Summary: A new study from EPFL demonstrates how a soft, compliant robotic hand—built from silicone skin, springs, and flexible joints—can self-organize reliable grasps without detailed environmental sensing or elaborate control software. The ADAPT hand (Adaptive Dexterous Anthropomorphic Programmable sTiffness) successfully picked up 24 different objects with a 93% success rate using only four programmed motions. Its mechanical compliance allowed the hand to adapt naturally to diverse shapes and sizes, producing human-like grasps in many cases.
Traditional rigid robot hands need precise position data and tight control loops to grasp objects. By contrast, the ADAPT hand relies on distributed mechanical intelligence: compliant skin, tunable springs, and flexible joints that passively absorb uncertainty and reshape contact interactions. This approach reduces dependence on complex sensing and control, while still producing robust, repeatable grasps across a wide range of objects.

“When a person reaches for a bottle, they usually don’t need exact measurements or perfect vision to grasp it,” explains Kai Junge from EPFL’s Computational Robot Design & Fabrication (CREATE) Lab. “Human hands exploit compliance at the skin, muscles, and joints to tolerate uncertainty. Our goal was to transfer that distributed mechanical intelligence to a robotic hand.”

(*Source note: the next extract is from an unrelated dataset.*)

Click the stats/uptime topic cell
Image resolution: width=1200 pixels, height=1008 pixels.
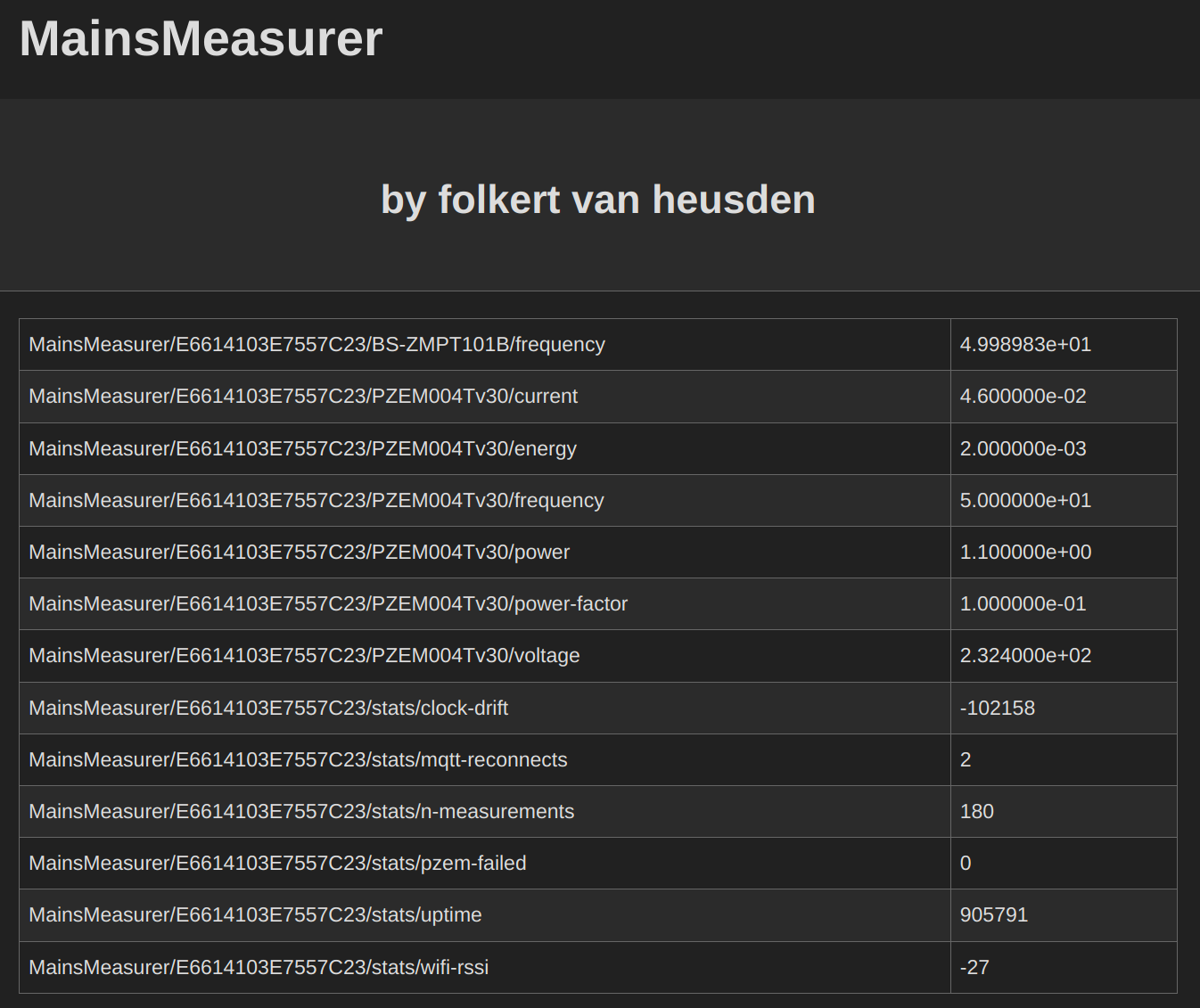click(485, 915)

The ADAPT hand uses relatively simple compliant elements: silicone strips wrapped around fingers and wrist, spring-loaded joints whose stiffness can be adjusted, and a bendable arm. Instead of actuating every joint separately, the design concentrates 12 motors in the wrist to drive 20 joints; the remainder of the motion and adaptation arises passively from the soft materials and springs. This distributed compliance enables ‘self-organized’ grasps that emerge automatically as the hand interacts with an object.
In controlled experiments, the ADAPT hand executed automated pick-and-place trials and achieved strong robustness. Across more than 300 analyzed grasps and a stress test exceeding 800 grasps, the compliant design consistently outperformed an equivalent rigid configuration. In a focused test with 24 everyday items, the device achieved a 93% grasp success rate while producing grasps that were, on average, 68% similar to natural human grasps.
Key facts
- Self-organized grasping: 93% success rate on 24 varied objects using only four programmed motion waypoints.
- Distributed mechanical intelligence: Compliance in silicone skin, springs, and joints allows passive adaptation without continuous feedback.
- Simplified actuation: 12 motors located in the wrist drive 20 joints; springs and soft materials supply the rest of the mechanical behavior.
- Performance testing: Over 300 grasps analyzed and an 800+ grasp stress test show robust behavior compared with a rigid hand.
Open-loop control with passive adaptation
The ADAPT hand operates primarily in open-loop mode: it follows four general waypoints to approach and lift an object. Any fine adjustments needed to establish a stable grasp occur passively through the hand’s compliant elements rather than by adding sensor-driven corrections. This passive, bottom-up adaptation lets the hand cope with uncertain object positions and varied geometries—from a small bolt to a curved banana—without task-specific programming.
Combining compliance with sensing and AI
While the study’s intent was to quantify how much robustness compliance alone can provide, the team now plans to combine that mechanical resilience with closed-loop sensing and learning. Adding pressure sensors embedded in the silicone skin and integrating AI-based control will enable the ADAPT hand to retain its tolerance to uncertainty while gaining improved precision and responsiveness. Such a hybrid approach could make compliant robots safer and more effective in human-centered or unpredictable environments.
About this robotics research news
Author: Celia Luterbacher
Source: EPFL
Contact: Celia Luterbacher – EPFL
Image: The image is credited to CREATE Lab EPFL
Original Research: Open access. “Spatially distributed biomimetic compliance enables robust anthropomorphic robotic manipulation” by Kai Junge et al., published in Communications Engineering.
Abstract
Spatially distributed biomimetic compliance enables robust anthropomorphic robotic manipulation
Human dexterity arises from compliant interactions produced by skin, muscles, and the structural distribution of materials in the hand. Mimicking this spatially distributed compliance in an anthropomorphic robotic hand can substantially improve open-loop manipulation robustness and encourage human-like behaviors. The ADAPT hand contains configurable compliant elements on its skin, fingers, and wrist. After measuring the individual and combined effects of these compliant components versus a rigid baseline, the research team conducted automated pick-and-place experiments. Results show grasping robustness that approaches theoretical geometric limits and withstands extensive stress testing. The hand achieved a 93% success rate when grasping 24 diverse items in a constrained environment and demonstrated self-organizing, passive adaptation that produces a variety of grasp types, with a 68% similarity to natural human grasp patterns.